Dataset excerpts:
>>>

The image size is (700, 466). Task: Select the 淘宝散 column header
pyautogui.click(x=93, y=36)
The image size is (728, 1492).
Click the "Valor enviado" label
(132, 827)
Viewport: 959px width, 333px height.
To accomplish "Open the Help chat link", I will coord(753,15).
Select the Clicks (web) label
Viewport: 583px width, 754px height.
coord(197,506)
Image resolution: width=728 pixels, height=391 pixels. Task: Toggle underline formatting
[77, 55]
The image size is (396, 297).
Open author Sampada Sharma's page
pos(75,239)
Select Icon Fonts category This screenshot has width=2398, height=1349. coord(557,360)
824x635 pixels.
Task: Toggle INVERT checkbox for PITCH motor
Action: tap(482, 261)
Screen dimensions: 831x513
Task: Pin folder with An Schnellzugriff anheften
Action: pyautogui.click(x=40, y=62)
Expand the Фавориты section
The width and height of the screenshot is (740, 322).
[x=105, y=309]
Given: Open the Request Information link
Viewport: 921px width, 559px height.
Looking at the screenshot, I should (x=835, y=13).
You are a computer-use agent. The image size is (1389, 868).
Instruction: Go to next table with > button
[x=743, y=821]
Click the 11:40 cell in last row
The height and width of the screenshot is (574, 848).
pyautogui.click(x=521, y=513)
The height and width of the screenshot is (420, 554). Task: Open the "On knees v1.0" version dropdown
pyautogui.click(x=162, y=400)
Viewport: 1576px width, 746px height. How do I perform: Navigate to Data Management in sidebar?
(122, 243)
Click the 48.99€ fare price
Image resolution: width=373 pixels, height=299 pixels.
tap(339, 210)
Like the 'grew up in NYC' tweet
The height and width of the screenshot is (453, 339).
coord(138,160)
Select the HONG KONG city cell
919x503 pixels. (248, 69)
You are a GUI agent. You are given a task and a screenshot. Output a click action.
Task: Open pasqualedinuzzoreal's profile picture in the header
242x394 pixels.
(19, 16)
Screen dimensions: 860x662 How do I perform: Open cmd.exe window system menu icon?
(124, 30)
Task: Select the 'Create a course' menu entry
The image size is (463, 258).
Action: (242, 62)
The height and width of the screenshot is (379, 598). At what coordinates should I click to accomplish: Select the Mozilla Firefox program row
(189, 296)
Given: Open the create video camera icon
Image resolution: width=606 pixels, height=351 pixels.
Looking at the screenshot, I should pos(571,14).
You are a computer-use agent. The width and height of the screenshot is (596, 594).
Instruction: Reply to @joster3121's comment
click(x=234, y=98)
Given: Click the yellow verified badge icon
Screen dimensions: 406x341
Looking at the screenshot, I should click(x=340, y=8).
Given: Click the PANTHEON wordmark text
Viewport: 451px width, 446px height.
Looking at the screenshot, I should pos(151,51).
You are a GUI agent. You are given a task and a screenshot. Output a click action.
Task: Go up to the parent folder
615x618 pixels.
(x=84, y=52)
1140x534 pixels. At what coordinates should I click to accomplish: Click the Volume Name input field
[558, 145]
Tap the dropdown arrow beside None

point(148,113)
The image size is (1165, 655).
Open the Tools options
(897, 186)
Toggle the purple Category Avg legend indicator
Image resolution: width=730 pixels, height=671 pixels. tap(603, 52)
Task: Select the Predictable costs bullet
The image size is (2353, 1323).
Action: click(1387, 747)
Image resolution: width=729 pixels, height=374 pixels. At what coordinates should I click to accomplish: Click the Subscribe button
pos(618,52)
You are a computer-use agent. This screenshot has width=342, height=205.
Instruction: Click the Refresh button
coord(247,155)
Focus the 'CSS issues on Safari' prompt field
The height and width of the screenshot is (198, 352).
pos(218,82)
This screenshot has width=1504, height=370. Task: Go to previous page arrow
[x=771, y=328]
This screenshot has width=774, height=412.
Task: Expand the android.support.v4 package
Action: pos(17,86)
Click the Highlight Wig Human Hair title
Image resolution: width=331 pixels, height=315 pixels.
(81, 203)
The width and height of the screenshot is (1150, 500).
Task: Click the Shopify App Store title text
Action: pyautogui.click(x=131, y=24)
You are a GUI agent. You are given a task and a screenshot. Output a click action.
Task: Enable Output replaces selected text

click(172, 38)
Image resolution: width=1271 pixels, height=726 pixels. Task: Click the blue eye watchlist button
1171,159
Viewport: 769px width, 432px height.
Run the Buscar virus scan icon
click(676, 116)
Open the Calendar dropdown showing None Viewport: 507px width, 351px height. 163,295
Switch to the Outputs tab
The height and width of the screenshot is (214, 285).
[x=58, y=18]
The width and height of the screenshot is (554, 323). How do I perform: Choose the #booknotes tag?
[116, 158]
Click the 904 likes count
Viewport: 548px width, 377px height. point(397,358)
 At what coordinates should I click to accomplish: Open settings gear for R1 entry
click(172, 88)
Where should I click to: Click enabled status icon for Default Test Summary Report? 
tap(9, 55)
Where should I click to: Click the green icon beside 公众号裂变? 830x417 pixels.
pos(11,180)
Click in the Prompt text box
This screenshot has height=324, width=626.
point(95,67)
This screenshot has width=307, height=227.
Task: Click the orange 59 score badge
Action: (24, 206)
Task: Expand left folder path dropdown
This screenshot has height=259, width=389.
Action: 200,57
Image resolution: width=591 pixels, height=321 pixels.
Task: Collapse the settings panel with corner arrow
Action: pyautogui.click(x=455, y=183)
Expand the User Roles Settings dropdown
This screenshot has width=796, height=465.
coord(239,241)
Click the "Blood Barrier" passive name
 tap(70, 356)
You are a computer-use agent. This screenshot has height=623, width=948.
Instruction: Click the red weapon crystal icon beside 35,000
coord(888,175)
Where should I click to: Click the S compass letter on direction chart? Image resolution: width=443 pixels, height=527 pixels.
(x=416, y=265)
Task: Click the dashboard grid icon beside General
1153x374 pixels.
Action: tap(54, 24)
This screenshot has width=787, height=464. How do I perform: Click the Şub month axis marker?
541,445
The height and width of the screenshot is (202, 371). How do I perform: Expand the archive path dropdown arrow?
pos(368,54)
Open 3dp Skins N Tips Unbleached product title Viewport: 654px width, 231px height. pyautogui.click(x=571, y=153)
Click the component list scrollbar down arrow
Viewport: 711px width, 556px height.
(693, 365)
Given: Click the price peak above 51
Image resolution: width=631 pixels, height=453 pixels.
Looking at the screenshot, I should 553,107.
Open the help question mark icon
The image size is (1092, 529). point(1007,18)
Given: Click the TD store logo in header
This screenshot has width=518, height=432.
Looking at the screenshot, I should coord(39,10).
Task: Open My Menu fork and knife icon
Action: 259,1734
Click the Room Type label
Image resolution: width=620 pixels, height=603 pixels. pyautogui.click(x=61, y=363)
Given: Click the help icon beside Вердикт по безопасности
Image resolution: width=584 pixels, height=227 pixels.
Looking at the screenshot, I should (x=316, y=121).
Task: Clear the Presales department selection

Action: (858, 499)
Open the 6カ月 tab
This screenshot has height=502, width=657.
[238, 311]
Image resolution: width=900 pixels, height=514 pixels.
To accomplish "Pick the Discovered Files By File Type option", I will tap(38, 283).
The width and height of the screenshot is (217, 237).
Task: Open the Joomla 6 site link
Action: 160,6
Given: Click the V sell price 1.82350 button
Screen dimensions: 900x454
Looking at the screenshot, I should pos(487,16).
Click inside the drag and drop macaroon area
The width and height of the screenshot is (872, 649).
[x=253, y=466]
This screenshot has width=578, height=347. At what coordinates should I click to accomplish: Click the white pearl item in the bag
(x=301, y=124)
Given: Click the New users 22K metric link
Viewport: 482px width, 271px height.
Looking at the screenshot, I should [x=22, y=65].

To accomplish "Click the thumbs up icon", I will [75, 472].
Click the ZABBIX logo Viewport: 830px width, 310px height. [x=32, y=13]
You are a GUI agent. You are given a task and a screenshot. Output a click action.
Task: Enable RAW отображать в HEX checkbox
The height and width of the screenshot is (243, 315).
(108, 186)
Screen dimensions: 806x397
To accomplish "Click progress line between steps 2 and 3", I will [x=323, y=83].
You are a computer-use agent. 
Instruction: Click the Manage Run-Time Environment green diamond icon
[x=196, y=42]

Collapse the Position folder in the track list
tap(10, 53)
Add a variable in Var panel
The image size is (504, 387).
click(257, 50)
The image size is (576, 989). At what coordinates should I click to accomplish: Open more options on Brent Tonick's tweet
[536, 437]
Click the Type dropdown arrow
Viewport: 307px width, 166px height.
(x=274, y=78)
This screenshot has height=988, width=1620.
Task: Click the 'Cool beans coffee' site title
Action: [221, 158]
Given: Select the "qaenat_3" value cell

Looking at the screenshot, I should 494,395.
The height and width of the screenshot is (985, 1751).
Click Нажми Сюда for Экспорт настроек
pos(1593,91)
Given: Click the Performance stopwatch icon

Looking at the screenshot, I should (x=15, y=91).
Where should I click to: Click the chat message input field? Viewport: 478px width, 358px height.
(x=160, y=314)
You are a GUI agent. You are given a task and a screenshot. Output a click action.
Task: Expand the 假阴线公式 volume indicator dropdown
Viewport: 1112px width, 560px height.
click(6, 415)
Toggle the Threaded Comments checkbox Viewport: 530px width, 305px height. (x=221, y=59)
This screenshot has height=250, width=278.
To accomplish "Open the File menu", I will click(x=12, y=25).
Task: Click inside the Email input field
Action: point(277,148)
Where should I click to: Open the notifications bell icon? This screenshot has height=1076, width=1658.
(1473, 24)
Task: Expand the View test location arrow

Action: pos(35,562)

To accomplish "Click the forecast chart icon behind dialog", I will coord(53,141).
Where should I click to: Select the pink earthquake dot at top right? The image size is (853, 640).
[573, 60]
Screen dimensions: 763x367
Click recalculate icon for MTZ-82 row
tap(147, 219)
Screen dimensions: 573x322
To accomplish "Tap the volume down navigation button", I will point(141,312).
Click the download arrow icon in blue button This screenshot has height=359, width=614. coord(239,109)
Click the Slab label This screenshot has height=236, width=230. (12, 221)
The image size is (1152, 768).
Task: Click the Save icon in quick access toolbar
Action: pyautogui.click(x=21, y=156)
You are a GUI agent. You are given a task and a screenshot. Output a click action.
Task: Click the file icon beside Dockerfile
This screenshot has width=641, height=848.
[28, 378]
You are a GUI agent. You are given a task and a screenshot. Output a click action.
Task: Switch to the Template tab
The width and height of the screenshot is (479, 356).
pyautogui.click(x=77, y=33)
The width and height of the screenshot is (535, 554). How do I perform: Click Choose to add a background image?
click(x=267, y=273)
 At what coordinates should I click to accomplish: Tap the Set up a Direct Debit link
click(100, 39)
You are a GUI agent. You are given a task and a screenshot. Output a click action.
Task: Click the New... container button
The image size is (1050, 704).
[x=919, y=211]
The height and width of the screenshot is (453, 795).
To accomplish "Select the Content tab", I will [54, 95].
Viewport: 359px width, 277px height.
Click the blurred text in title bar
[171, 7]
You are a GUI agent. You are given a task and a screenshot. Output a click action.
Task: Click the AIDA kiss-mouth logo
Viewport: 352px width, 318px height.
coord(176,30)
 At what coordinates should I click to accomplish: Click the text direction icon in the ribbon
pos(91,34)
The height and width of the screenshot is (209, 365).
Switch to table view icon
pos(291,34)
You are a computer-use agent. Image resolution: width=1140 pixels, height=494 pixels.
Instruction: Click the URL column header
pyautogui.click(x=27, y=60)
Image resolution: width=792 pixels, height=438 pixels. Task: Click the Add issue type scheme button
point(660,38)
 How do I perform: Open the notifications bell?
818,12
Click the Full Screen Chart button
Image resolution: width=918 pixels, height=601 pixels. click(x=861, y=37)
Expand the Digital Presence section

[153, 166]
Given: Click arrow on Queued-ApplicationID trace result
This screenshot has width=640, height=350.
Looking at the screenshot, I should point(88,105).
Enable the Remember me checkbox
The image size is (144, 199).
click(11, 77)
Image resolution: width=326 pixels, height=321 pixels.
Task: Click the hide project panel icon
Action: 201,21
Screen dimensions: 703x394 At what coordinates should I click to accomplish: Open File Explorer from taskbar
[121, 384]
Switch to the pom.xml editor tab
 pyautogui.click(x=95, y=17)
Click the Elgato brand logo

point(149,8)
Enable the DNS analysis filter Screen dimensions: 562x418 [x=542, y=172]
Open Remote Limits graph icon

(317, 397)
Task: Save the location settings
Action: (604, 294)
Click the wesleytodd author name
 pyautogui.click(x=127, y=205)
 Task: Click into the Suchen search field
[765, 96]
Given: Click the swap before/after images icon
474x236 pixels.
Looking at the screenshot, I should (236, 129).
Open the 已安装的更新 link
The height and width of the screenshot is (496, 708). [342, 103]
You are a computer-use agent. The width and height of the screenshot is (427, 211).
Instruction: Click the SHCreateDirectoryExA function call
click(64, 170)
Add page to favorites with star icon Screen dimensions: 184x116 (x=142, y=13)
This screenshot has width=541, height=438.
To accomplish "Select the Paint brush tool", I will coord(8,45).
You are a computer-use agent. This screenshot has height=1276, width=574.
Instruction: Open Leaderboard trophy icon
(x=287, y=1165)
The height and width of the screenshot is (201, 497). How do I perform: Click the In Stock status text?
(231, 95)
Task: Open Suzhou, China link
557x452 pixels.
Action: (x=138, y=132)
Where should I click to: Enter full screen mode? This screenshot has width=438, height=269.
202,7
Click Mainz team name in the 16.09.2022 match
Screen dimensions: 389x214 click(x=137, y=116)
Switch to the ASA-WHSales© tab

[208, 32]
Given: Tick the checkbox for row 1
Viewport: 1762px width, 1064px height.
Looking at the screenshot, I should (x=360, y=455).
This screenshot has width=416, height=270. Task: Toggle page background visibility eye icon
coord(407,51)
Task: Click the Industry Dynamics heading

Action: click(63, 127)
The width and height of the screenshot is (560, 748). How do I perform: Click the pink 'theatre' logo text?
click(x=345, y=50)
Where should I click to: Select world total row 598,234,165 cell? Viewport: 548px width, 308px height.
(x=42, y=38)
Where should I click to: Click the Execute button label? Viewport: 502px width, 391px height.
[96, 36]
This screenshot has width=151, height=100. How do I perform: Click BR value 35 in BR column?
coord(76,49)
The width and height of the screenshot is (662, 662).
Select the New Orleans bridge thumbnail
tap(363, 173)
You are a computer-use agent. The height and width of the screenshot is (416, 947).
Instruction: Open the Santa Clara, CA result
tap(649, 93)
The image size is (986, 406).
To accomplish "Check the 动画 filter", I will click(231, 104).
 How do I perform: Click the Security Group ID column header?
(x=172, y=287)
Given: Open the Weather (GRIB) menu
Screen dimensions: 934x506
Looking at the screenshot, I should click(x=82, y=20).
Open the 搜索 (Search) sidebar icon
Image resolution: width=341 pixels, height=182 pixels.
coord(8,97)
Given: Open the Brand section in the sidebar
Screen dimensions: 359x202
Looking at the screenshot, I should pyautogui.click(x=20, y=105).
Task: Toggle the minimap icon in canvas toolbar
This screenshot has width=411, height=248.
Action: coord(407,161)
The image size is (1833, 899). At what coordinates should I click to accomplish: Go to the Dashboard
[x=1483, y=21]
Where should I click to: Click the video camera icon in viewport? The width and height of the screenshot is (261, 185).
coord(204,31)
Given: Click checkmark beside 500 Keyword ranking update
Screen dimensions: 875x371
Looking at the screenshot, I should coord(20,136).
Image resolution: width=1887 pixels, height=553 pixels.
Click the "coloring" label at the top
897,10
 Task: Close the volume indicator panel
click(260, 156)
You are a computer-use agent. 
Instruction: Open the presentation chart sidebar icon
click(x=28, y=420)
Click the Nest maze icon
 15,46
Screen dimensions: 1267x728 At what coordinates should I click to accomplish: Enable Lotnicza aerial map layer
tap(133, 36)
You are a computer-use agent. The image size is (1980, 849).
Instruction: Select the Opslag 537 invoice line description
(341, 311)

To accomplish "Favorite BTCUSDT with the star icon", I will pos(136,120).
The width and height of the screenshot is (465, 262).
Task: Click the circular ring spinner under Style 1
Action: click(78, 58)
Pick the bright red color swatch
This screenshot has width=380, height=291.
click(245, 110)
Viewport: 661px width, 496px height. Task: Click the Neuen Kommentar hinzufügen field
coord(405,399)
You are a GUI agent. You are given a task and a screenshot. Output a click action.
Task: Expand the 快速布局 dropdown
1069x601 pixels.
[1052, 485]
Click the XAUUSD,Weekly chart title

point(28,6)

<<<

*Directions*:
Filter the records for the string "computer" and copy every line that holds it.

*Task output*:
You are a computer-use agent. The image size is (1389, 868).
You are a computer-use agent. The width and height of the screenshot is (596, 594).
You are a computer-use agent. This screenshot has width=342, height=205.
You are a computer-use agent. This screenshot has height=623, width=948.
You are a computer-use agent. 
You are a computer-use agent. Image resolution: width=1140 pixels, height=494 pixels.
You are a computer-use agent. The width and height of the screenshot is (427, 211).
You are a computer-use agent. This screenshot has height=1276, width=574.
You are a computer-use agent. The height and width of the screenshot is (416, 947).
You are a computer-use agent. 
You are a computer-use agent. The image size is (1980, 849).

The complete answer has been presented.